Tocci ha ricordato che alla Russia è stata fatta una proposta, ovvero un’Ucraina neutrale con garanzie di sicurezza da parte di Russia, Stati Uniti, Francia, Germania e Turchia, e Lavrov, a nome del suo Paese, ha detto un secco ‘no’.

E qui Orsini dice: “E così Putin se li ritrova di nuovo dentro casa in questo modo”, e Tocci fa giustamente notare: “Ma chi si ritrova dentro casa? E soprattutto casa di chi? Non è casa sua, l’Ucraina non è casa sua. Questo è il punto di fondo.

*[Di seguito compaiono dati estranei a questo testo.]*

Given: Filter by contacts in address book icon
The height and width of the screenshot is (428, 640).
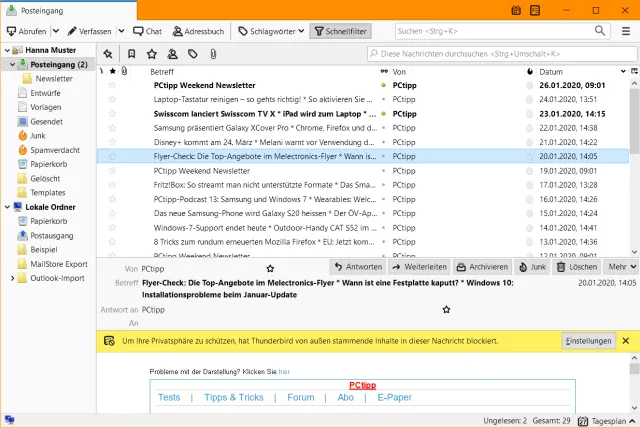Looking at the screenshot, I should pos(171,53).
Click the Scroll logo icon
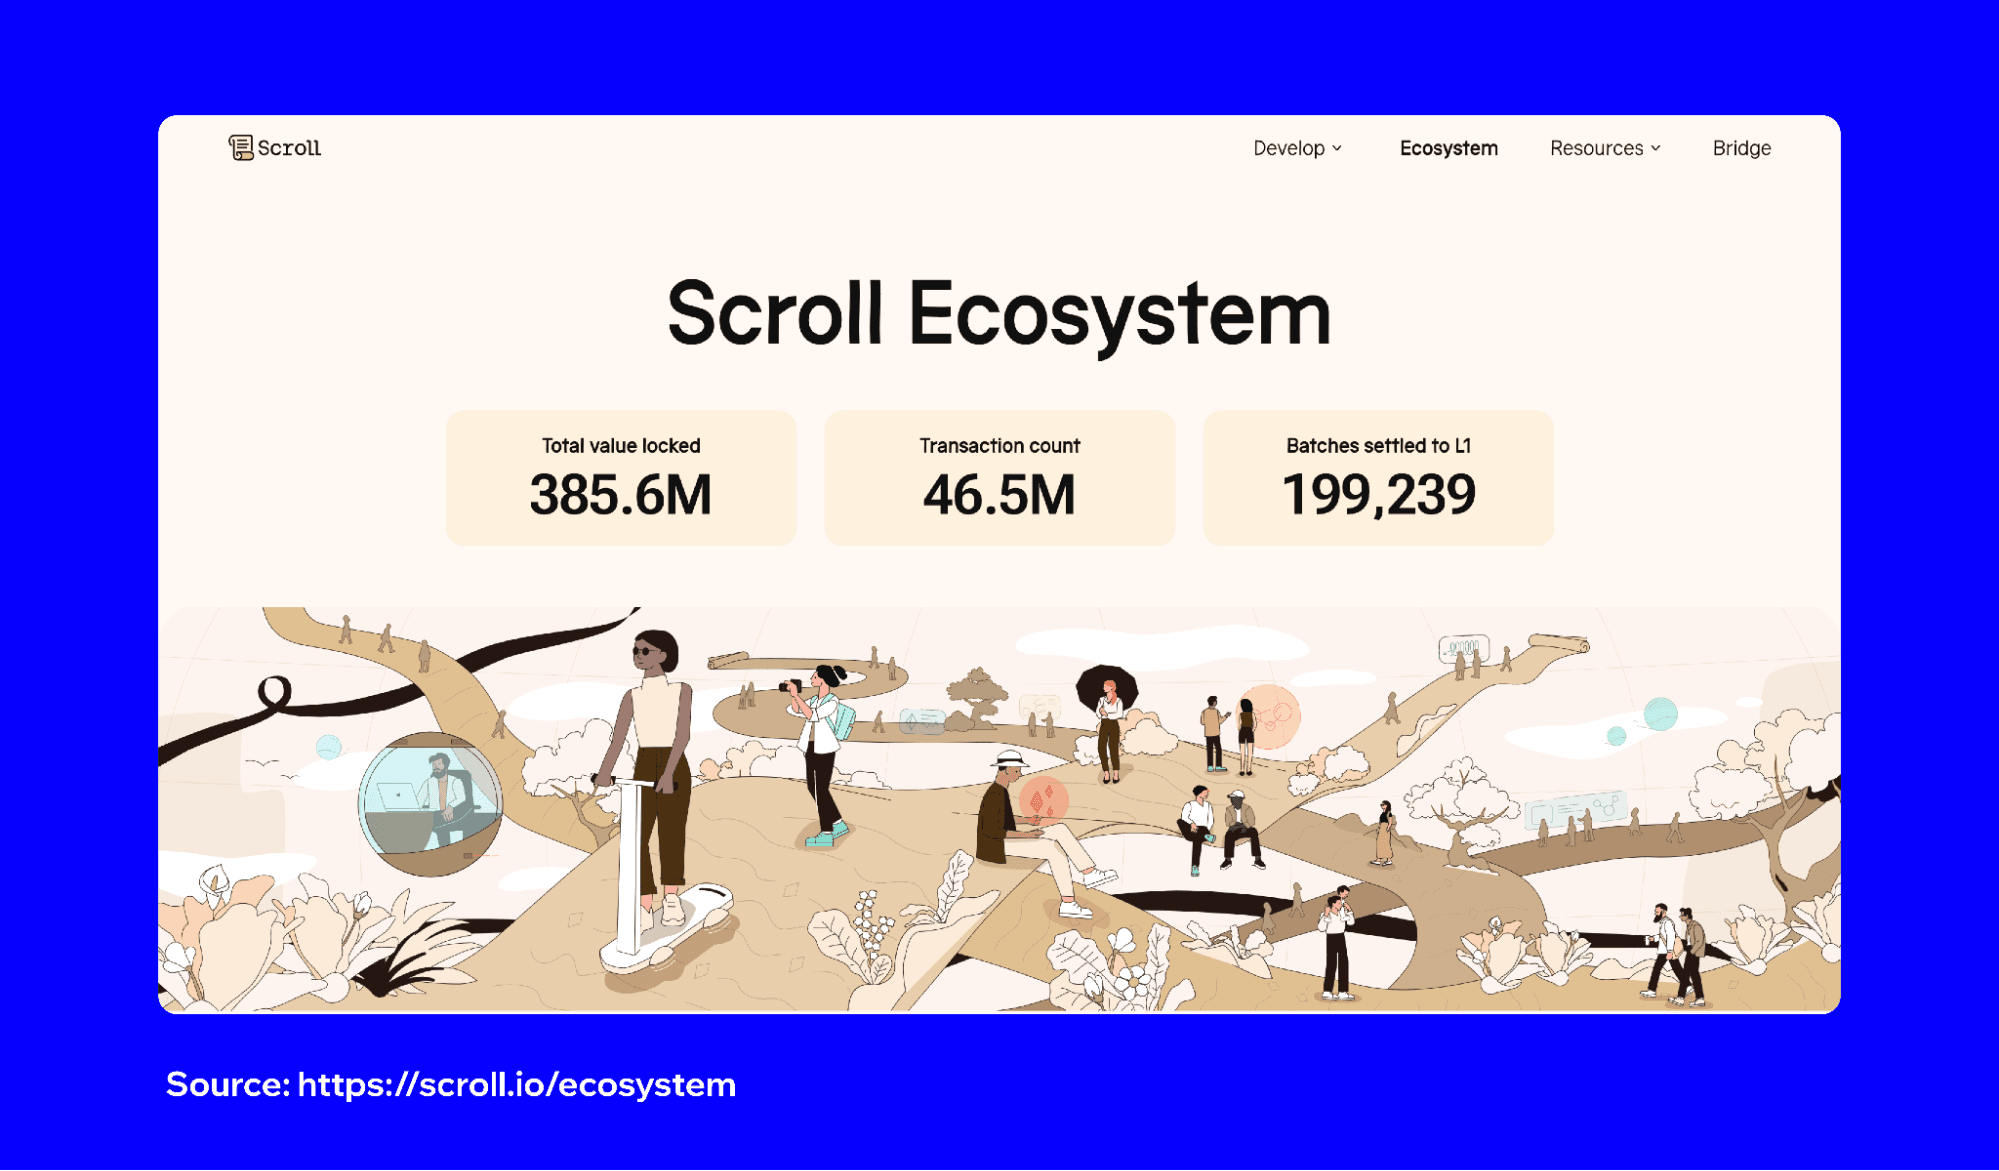Screen dimensions: 1999x1171 tap(238, 146)
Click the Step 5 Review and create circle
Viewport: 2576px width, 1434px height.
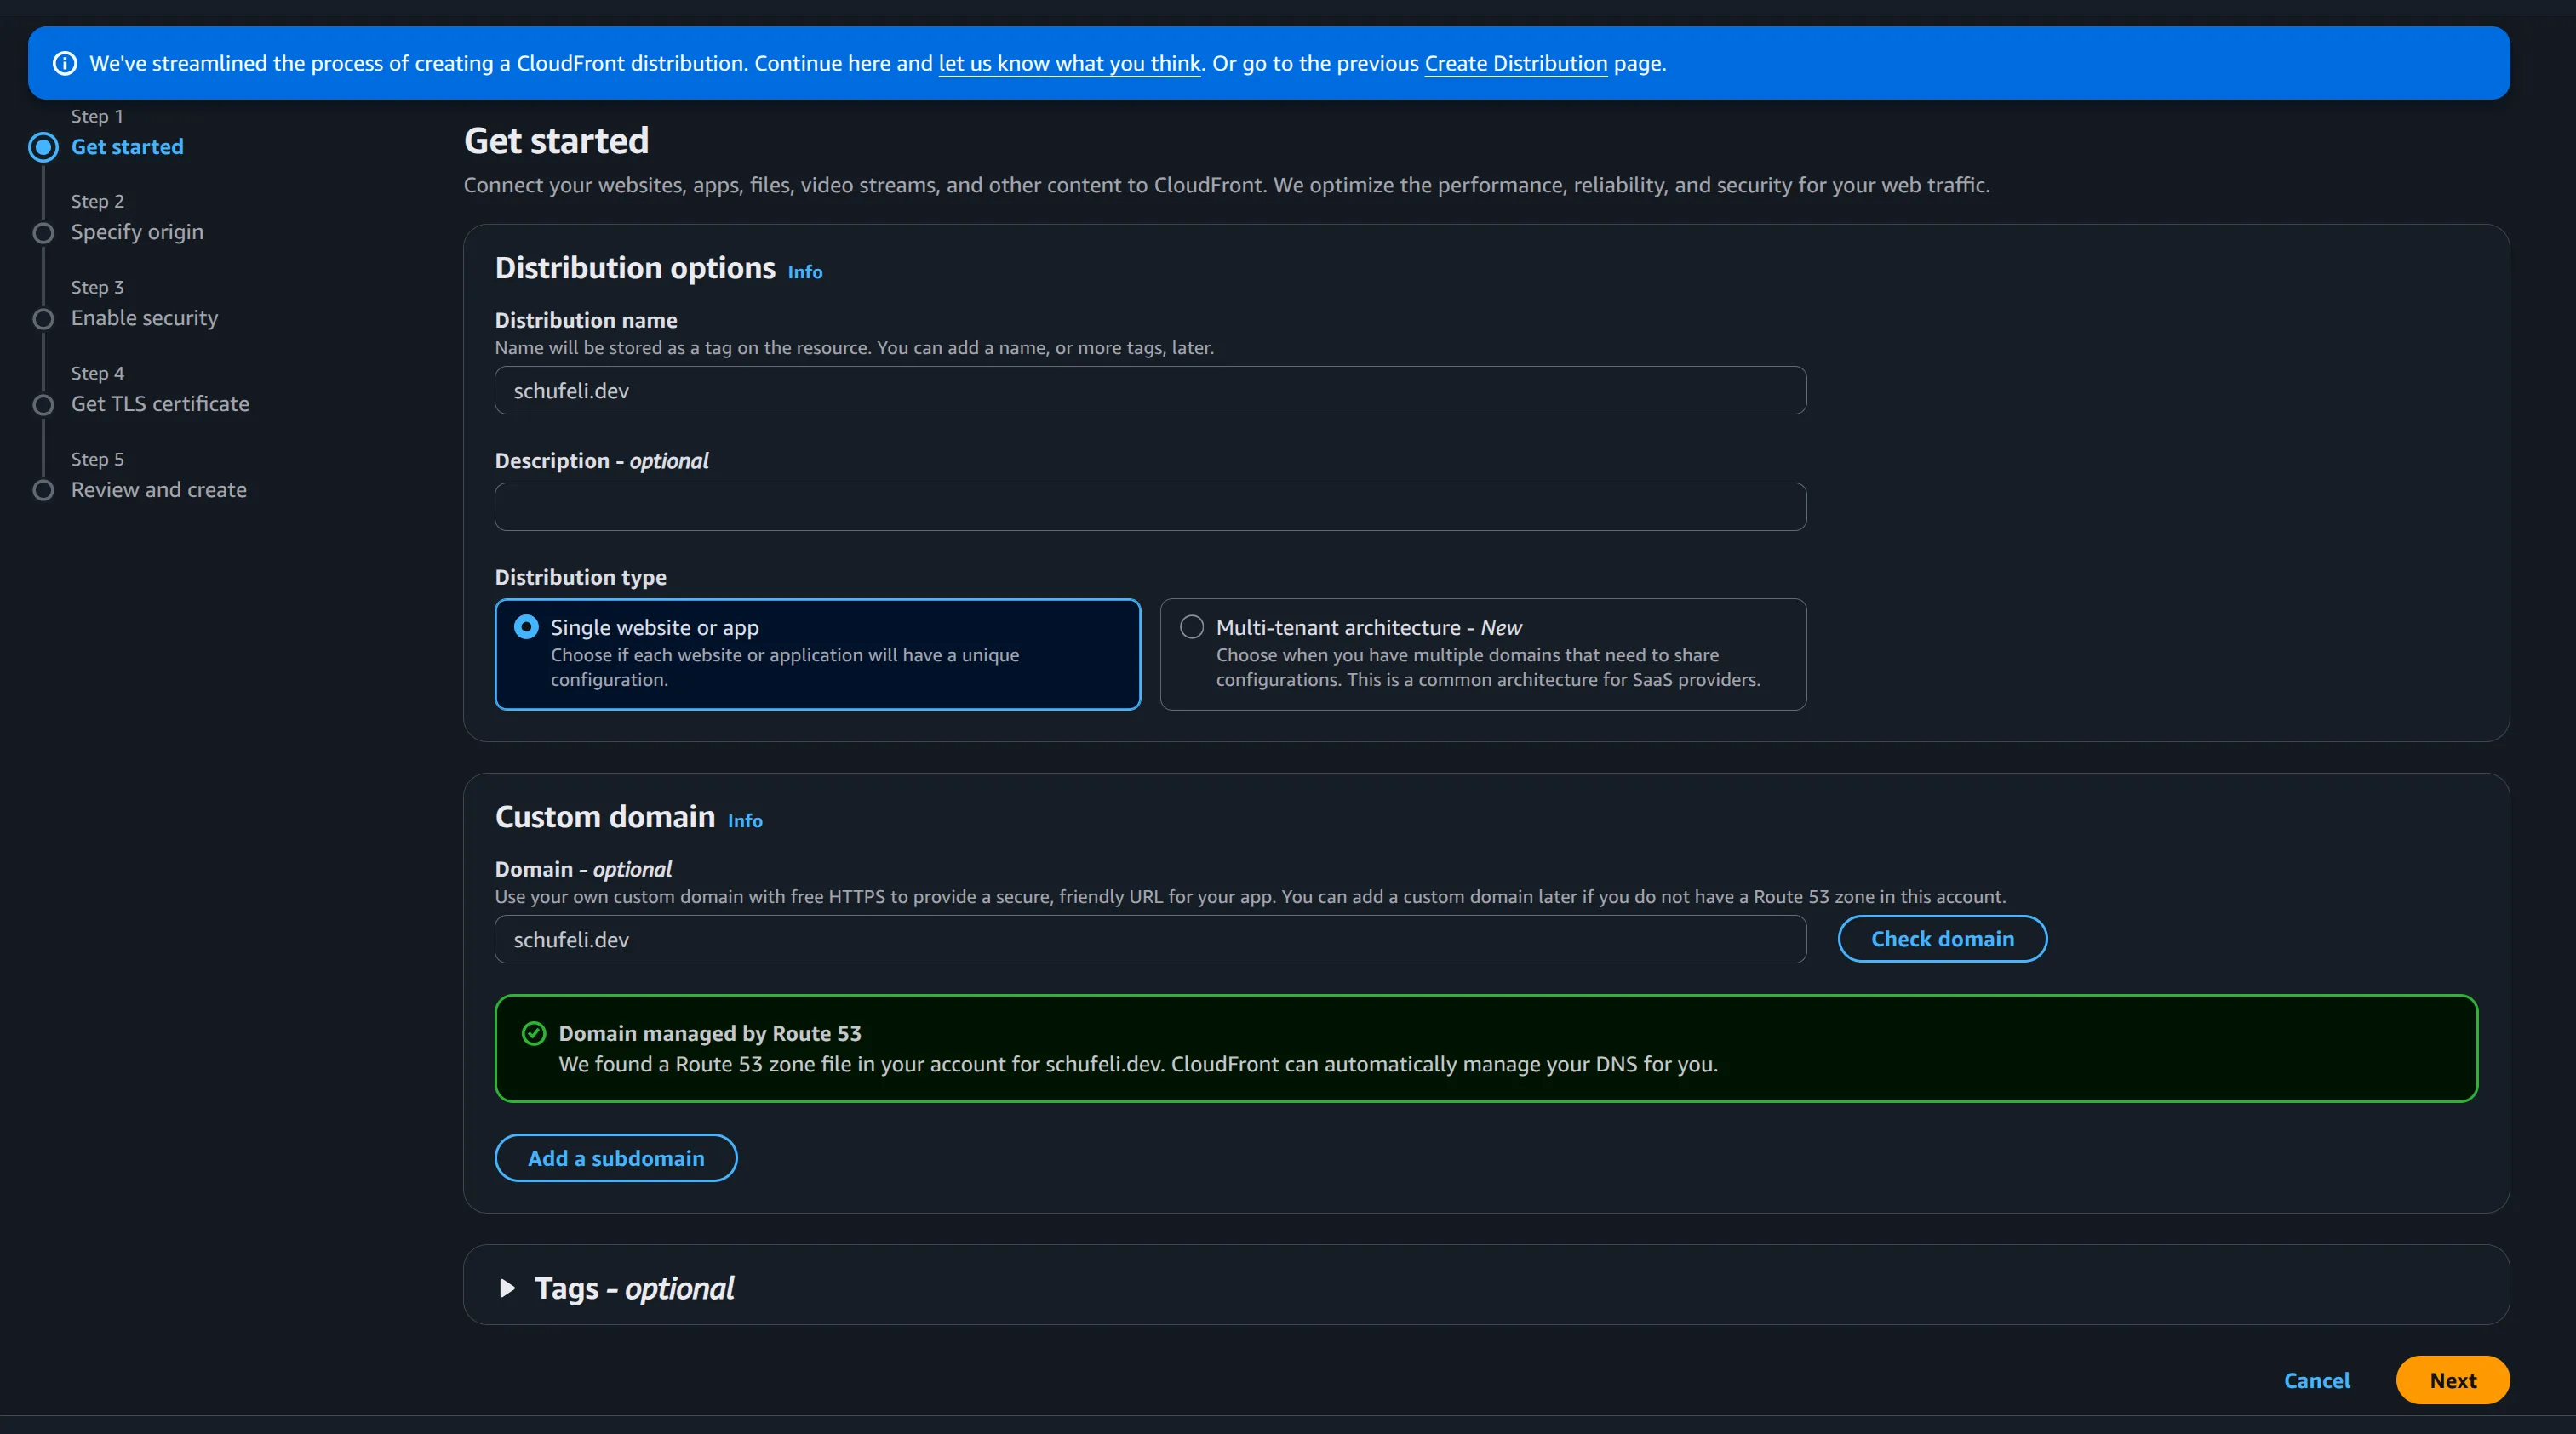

L’Ucraina non è casa di Putin”.

Ma Orsini ribatte imperterrito: “I ragionamenti come i tuoi faranno mandare avanti questa guerra e ne faranno scoppiare altre”.

Secondo Tocci, Putin potrebbe in futuro diventare disposto a trattare “solo e solamente quando verrà indebolito a tal punto che non avrà altra scelta. Ma oggi, ahimè, non siamo a questo punto”.

LA PETIZIONE PRO ORSINI

Da tutto questo ambaradan, è spuntata nei giorni scorsi anche la petizione ‘No alla censura contro Alessandro Orsini’ partita da altri docenti e indirizzata al ministro dell’Università Cristina Messa. Secondo i promotori il professore è infatti stato “censurato dalla sua università, la Luiss Guido Carli, per le sue analisi sulla guerra in Ucraina” e denunciano “il clima di oscurantismo che si sta diffondendo in Italia”.

Però ciò che Orsini e molti pacifisti ignorano è quello che un articolo di Internazionale ricorda con la lezione del professore di relazioni internazionali all’università di Chicago, John J. Mearsheimer, spesso citata “da chi vorrebbe incolpare l’Occidente per l’invasione dell’Ucraina voluta da Putin”.

Ovvero ignorare “il desiderio di democrazia degli ucraini e la loro volontà di stringere un legame con l’Occidente”, un sentimento giudicato da Mearsheimer “irrilevante e costruito dall’estero […] ma la verità è che in alcuni momenti la storia la fanno i desideri delle persone, non la logica del sistema internazionale”.